Should a line below contain the word "Abdul", report it.
□ □ □ □
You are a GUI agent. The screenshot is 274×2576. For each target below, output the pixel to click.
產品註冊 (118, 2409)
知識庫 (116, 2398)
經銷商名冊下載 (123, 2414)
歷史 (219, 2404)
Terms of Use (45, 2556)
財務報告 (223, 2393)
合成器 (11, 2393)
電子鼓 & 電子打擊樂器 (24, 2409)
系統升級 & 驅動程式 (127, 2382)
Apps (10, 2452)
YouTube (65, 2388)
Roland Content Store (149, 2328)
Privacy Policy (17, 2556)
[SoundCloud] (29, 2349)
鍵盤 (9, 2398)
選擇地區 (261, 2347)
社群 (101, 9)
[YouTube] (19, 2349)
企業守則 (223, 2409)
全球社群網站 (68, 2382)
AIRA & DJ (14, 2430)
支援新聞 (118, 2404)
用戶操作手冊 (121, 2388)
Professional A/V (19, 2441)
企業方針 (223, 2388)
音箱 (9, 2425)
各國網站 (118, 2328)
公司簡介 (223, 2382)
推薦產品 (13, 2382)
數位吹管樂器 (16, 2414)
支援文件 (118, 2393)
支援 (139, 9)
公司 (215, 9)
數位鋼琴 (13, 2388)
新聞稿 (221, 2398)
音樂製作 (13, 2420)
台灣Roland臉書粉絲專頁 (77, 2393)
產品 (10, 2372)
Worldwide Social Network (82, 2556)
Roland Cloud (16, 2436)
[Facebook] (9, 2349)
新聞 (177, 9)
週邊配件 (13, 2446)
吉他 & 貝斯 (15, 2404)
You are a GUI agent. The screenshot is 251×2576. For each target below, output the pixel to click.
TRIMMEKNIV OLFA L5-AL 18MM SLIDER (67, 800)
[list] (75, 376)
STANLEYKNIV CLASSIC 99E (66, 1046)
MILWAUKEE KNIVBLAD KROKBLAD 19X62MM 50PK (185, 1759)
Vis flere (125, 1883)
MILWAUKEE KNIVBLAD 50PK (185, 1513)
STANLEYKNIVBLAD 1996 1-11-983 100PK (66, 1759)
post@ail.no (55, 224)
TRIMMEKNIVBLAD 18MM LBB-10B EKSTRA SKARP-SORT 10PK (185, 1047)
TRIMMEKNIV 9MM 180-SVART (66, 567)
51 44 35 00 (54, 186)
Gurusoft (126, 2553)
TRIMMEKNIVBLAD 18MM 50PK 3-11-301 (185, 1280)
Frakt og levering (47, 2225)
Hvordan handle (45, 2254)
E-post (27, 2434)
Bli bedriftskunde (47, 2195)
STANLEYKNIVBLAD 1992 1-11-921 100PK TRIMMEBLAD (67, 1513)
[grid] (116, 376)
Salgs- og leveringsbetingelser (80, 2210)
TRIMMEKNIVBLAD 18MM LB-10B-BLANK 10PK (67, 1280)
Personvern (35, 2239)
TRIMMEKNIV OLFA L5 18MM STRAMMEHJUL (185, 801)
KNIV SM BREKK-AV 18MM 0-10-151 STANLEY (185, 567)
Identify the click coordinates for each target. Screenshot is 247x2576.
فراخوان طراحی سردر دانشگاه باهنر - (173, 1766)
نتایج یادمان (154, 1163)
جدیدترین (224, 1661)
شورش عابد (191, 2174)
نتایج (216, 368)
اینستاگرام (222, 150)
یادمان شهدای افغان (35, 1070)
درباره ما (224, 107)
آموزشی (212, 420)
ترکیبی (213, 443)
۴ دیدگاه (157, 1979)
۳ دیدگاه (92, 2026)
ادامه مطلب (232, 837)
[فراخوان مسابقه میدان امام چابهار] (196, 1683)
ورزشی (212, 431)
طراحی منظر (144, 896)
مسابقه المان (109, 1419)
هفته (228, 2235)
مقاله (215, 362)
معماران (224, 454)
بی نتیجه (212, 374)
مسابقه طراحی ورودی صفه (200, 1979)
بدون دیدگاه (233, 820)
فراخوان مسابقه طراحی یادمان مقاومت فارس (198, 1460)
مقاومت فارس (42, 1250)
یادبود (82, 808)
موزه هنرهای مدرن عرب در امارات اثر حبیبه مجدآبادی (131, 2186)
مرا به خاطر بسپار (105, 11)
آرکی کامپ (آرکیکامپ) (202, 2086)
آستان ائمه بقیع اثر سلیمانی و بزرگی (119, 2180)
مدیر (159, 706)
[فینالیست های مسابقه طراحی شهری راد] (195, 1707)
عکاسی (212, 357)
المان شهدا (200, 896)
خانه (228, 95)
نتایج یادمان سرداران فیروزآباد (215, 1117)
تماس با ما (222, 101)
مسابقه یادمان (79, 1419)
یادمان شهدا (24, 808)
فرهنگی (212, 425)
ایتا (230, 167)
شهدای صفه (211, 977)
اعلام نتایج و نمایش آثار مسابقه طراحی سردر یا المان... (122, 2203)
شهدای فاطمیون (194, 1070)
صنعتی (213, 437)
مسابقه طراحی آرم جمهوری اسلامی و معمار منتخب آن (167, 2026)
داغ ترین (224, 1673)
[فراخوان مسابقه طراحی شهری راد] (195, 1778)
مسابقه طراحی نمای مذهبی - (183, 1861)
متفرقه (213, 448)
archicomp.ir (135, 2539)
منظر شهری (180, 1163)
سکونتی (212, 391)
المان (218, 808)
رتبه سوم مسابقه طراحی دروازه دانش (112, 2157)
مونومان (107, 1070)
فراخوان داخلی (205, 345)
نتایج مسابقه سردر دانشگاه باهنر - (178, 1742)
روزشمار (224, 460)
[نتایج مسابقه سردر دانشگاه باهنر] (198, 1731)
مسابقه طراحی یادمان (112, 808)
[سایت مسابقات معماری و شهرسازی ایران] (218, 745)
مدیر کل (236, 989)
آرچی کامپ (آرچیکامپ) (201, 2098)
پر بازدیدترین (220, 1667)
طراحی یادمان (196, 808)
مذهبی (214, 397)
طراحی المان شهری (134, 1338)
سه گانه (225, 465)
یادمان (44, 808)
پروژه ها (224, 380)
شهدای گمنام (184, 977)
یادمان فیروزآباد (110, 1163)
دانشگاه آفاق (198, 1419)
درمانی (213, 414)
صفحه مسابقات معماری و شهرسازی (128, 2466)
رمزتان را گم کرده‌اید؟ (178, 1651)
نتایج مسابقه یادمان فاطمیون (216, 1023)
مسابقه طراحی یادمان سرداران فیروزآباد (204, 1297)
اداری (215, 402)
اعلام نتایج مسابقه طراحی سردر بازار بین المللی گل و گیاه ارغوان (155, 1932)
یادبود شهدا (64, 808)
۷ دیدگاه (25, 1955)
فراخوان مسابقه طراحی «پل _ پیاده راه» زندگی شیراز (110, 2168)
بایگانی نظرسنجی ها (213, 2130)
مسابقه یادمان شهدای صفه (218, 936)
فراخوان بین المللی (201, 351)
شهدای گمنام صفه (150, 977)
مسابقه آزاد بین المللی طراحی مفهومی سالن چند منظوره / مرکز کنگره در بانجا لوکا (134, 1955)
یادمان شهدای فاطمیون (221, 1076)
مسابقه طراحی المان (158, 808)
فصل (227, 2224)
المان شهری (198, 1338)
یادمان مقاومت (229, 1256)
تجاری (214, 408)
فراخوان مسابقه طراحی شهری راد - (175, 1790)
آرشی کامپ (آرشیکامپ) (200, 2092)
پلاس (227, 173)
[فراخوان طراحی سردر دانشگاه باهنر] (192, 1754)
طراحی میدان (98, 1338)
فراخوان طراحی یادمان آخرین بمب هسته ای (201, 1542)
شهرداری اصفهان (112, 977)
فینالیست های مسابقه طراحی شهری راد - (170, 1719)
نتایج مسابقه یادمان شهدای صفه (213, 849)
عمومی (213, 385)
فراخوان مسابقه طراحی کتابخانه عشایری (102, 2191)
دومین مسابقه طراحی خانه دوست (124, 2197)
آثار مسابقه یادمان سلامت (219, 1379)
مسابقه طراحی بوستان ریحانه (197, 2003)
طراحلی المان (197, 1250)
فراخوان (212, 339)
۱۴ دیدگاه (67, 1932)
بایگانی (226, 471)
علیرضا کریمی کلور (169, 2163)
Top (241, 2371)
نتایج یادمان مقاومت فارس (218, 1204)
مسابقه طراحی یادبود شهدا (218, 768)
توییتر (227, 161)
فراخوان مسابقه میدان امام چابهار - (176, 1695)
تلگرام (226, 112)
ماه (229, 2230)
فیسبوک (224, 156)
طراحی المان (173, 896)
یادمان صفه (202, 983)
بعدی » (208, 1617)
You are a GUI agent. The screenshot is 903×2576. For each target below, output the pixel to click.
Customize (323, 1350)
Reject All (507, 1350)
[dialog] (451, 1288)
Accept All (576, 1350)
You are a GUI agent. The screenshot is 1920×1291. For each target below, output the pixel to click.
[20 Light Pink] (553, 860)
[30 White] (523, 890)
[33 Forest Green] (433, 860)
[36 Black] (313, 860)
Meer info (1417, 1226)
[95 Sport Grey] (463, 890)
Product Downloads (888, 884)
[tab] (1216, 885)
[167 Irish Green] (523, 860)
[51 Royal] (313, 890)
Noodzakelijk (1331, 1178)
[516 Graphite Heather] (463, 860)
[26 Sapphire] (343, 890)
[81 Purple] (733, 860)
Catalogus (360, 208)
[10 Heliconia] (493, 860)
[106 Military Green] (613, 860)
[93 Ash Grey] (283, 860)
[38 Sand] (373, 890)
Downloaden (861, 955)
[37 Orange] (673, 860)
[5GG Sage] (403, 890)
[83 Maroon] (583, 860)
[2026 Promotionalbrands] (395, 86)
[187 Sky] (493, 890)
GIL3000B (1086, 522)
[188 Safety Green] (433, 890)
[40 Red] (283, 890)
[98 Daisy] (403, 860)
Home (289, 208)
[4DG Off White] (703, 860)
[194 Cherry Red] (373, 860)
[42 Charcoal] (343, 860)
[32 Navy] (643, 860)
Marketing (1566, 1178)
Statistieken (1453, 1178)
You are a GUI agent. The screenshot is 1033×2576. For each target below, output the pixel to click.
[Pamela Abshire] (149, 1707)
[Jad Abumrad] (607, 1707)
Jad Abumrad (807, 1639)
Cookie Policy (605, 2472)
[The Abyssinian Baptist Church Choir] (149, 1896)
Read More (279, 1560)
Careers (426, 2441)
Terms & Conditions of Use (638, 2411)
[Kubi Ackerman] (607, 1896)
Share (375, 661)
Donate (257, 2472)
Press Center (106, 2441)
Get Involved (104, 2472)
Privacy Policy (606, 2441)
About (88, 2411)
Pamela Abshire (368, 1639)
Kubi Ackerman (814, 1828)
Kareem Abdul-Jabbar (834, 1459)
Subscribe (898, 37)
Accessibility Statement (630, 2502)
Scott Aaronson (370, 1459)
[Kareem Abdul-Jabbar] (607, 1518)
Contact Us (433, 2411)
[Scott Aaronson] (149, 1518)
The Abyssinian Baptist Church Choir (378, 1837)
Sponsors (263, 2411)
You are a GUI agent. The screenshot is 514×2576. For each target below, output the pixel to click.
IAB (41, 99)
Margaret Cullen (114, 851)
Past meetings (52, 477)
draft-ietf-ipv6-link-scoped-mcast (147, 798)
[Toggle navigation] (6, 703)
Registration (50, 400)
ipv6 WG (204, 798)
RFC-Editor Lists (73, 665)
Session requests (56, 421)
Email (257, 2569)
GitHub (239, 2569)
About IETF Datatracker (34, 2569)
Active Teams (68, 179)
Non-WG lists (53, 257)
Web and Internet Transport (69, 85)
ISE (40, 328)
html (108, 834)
□ □ □ □
● **Task output**:
Kareem Abdul-Jabbar (834, 1459)
[Kareem Abdul-Jabbar] (607, 1518)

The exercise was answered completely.